The smallness of the school is something he admired.
“You got to know the professors a little bit better because it was on such a smaller scale. Everything was smaller and therefore a little more unique,” Kaplan said.
He said the school was so small there was only one security officer.
“We were good kids,” Kaplan said.
The campus was not controversial and it was very quiet, Fisher said. This was mostly a result of the large role greek life played.
“Many students felt that it was very prestigious to be in a fraternity or sorority, and that was completely different from earlier times,” he said.
The veterans who came to the University right after the passage of the G.I. Bill did not care about greek life, Fisher said.
“When the veterans weren’t coming anymore, fraternities resumed,” Fisher said.
Frusciano said social life was mainly formalized in sophomore hops or military balls. The campus, like the decade, was very conservative.
Three professors — Sir Moses Finley, Abraham Glasser and Simon Heimlich — were dismissed for allegedly being Communist sympathizers during the Red Scare of the McCarthy Era, he said.
Fisher said he remembers the faculty members being singled out.

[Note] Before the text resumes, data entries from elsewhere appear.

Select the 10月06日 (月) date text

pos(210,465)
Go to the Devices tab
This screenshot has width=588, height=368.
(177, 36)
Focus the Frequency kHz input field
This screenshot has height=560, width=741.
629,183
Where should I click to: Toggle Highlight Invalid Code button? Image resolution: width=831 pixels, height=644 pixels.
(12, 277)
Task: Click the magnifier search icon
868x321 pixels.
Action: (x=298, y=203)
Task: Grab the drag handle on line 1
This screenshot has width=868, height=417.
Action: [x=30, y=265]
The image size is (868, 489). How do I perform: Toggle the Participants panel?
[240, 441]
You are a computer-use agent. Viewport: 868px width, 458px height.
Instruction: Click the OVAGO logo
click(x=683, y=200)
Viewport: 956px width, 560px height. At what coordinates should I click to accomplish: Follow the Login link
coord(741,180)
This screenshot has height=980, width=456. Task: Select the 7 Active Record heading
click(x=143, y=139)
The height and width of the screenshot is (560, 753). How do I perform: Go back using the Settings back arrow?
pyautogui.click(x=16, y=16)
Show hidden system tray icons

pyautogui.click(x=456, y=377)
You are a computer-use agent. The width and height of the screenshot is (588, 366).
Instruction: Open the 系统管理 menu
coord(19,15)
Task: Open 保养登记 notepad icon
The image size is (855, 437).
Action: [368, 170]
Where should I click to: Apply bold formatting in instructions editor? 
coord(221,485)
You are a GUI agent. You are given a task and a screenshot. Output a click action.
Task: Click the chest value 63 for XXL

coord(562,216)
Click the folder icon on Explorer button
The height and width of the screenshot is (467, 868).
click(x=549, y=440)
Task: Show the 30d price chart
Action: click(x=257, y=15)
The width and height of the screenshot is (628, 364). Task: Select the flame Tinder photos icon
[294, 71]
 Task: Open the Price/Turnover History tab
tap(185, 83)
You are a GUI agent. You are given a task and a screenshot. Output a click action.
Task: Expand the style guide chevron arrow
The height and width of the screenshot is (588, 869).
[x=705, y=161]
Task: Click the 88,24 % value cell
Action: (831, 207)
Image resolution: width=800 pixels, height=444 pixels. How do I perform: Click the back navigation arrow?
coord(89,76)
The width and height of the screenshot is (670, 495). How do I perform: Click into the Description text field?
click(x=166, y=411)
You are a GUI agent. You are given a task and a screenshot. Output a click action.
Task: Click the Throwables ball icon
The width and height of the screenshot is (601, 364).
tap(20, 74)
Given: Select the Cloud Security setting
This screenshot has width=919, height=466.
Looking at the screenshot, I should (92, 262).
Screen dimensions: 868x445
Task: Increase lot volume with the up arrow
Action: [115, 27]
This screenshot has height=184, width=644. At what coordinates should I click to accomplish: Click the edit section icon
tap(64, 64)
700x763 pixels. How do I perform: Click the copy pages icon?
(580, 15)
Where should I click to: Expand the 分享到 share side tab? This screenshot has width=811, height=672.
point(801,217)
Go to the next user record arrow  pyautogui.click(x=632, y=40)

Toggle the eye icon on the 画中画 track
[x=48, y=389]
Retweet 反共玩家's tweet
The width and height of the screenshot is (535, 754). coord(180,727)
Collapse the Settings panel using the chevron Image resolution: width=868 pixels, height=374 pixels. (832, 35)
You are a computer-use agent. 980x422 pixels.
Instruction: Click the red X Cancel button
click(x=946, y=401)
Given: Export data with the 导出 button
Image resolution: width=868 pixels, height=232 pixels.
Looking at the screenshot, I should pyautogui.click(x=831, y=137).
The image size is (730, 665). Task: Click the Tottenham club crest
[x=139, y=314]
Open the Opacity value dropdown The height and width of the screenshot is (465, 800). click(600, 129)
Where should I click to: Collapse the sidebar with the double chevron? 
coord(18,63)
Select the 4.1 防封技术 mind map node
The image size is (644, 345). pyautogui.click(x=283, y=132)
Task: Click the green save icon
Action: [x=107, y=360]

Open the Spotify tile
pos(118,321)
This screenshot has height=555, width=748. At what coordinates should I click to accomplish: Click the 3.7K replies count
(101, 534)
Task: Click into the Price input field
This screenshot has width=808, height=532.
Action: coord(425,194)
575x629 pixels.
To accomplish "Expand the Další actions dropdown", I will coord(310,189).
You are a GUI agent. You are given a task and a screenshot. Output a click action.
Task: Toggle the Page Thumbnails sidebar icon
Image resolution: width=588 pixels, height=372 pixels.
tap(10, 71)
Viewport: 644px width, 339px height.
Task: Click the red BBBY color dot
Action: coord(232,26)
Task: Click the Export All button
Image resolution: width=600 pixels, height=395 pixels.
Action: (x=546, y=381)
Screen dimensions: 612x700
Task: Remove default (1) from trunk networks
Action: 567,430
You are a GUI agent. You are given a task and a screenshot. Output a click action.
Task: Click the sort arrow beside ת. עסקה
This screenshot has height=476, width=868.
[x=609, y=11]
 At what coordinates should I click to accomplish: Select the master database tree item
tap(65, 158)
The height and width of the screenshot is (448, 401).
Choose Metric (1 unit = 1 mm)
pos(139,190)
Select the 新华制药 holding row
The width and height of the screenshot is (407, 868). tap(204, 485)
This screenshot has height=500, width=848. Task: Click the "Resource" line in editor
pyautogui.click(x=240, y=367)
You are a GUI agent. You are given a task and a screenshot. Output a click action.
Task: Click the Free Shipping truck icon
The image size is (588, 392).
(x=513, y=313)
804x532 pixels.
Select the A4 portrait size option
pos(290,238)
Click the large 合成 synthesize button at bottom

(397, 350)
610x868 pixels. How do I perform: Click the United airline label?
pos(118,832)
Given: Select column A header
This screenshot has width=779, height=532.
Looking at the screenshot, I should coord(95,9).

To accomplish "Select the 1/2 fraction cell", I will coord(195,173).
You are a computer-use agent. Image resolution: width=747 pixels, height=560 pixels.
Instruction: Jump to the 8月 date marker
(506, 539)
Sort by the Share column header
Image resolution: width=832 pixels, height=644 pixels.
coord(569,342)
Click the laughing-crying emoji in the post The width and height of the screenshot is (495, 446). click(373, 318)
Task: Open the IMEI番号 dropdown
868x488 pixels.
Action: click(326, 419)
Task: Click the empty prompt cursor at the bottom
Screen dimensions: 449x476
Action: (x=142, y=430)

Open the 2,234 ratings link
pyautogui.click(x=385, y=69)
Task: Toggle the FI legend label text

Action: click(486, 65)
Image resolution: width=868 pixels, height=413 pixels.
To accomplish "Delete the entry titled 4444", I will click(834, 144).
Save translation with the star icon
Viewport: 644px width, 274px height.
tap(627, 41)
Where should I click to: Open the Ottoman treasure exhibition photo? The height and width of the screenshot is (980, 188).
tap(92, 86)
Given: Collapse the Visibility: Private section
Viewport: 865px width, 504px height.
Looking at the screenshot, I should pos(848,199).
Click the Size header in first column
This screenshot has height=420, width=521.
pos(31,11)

“They were being accused of giving a different slant to teaching students,” he said.
But people on campus did not fear Communists, Fisher said.
“In all honesty, I don’t think the undergraduates were even as nearly politically aware as they are today,” Van Vliet said. “I think we were kind of oblivious.”
There were few, if any, protests on campus, he said.
“[The World War II veterans] were determined to pursue the American dream,” Van Vliet said. “They weren’t about to be spending time protesting.”
Frusciano said the war had given the University a mix of men from high school and older veterans, many of whom were married, had children and lived in trailers in University Heights, now known as Busch campus.
“They were a different type of student, a student that had experienced war,” he said.
The 1950s also saw the Korean War, which lasted from 1950 to 1953.
As the draft was still in effect for those not enrolled at school full-time, the Reserve Officers’ Training Corps service in the army or air force was required for first-year students and sophomores, Van Vliet said. After that, it was optional.
University students had other requirements that were removed over time.
The students were required to have Saturday classes, Fisher said.
“And there was no way to get out of it,” he said.
First-year students were also required to wear skullcaps called “dinkys,” Frusciano said.
But the changes did not stop there.
The 1950s, under former University President Lewis Webster Jones, saw the conversion of Rutgers College from a small liberal arts college to a major state school, Frusciano said. The Board of Governors and the Board of Trustees was established in 1956, tying the school with the governor.
“It really solidified our relationship with the state of New Jersey,” he said.
But some of the aspects the University is famous for today were not there in the 1950s.
The University’s current reputation as one of the most diverse institutions also evolved through time, as most of the students in the ’50s were white male.
There were few black students, and his class had only one or two Asians, Van Vliet said. The largest, identifiable ethnic minority at the University at the time were Jewish students.
The New Jersey College of Women — renamed Douglass College in 1955 — remained exclusively for women until the University became co-ed in the 1970s, Frusciano said.
But one of the most important changes the University saw was a new and improved mascot: the Scarlet Knight.
The students voted in 1955 to change the mascot, Frusciano said. They felt the mascot at the time, the Chanticleer fighting rooster, was a source of ridicule.
Van Vliet said he cannot believe how the University has grown.
“We were the little, pseudo-Ivy league college in the 1950s,” Van Vliet said. “And now, like it or not, we are a major state University. Things have changed.”